**TO BE DONE**
Can you print the passage below on French politics from 1944 to 1962 in full, word for word?

**TEXT BLOCK**
-*-
The political scene in 1944–45 was controlled by the Resistance, but it had numerous factions. Charles de Gaulle and the Free France element had been based outside France, but now came to dominate, in alliance with the Socialists, the Christian Democrats (MRP), and what remained of the Radical party. The Communists had largely dominated the Resistance inside France, but cooperated closely with the government in 1944–45, on orders from the Kremlin. There was a general consensus that important powers that had been an open collaboration with the Germans should be nationalized, such as Renault automobiles and the major newspapers. A new Social Security system was called for, as well as important new concessions to the labor unions. Unions themselves were divided among communist, Socialist, and Christian Democrat factions. Frustrated by his inability to control all the dominant forces, de Gaulle resigned early in 1946. On 13 October 1946, a new constitution established the Fourth Republic. The Fourth Republic consisted of a parliamentary government controlled by a series of coalitions. France attempted to regain control of French Indochina but was defeated by the Viet Minh in 1954. Only months later, France faced another anti-colonialist conflict in Algeria and the debate over whether or not to keep control of Algeria, then home to over one million European settlers, wracked the country and nearly led to a coup and civil war. Charles de Gaulle managed to keep the country together while taking steps to end the war. The Algerian War was concluded with the Évian Accords in 1962 that led to Algerian independence.
-*-
**ENTRIES PROVIDED**
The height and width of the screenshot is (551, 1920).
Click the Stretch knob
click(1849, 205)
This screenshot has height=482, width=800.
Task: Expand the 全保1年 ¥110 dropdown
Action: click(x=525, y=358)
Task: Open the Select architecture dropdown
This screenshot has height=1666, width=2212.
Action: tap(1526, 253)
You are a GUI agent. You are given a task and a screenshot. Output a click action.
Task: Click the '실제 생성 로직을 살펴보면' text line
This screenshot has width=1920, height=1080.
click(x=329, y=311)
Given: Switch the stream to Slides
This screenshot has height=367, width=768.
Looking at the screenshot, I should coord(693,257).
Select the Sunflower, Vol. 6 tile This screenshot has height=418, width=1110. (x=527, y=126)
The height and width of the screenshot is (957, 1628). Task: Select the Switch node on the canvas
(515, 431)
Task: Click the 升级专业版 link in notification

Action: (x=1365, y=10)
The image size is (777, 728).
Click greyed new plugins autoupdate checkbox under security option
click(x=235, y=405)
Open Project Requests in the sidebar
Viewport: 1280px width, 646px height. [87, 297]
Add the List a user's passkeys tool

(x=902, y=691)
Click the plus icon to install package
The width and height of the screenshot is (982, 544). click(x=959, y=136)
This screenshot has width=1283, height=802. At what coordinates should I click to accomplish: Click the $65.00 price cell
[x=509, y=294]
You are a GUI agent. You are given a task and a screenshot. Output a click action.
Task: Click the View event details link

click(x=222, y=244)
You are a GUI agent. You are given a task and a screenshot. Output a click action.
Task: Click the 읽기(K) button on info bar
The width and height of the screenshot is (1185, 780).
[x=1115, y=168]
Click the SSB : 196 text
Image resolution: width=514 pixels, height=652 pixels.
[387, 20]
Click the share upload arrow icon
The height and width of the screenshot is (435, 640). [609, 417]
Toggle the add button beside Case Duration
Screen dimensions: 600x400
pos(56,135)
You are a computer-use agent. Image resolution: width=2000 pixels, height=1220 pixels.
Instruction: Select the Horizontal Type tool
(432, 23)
-*-
**TASK RESULT**
The political scene in 1944–45 was controlled by the Resistance, but it had numerous factions. Charles de Gaulle and the Free France element had been based outside France, but now came to dominate, in alliance with the Socialists, the Christian Democrats (MRP), and what remained of the Radical party. The Communists had largely dominated the Resistance inside France, but cooperated closely with the government in 1944–45, on orders from the Kremlin. There was a general consensus that important powers that had been an open collaboration with the Germans should be nationalized, such as Renault automobiles and the major newspapers. A new Social Security system was called for, as well as important new concessions to the labor unions. Unions themselves were divided among communist, Socialist, and Christian Democrat factions. Frustrated by his inability to control all the dominant forces, de Gaulle resigned early in 1946. On 13 October 1946, a new constitution established the Fourth Republic. The Fourth Republic consisted of a parliamentary government controlled by a series of coalitions. France attempted to regain control of French Indochina but was defeated by the Viet Minh in 1954. Only months later, France faced another anti-colonialist conflict in Algeria and the debate over whether or not to keep control of Algeria, then home to over one million European settlers, wracked the country and nearly led to a coup and civil war. Charles de Gaulle managed to keep the country together while taking steps to end the war. The Algerian War was concluded with the Évian Accords in 1962 that led to Algerian independence.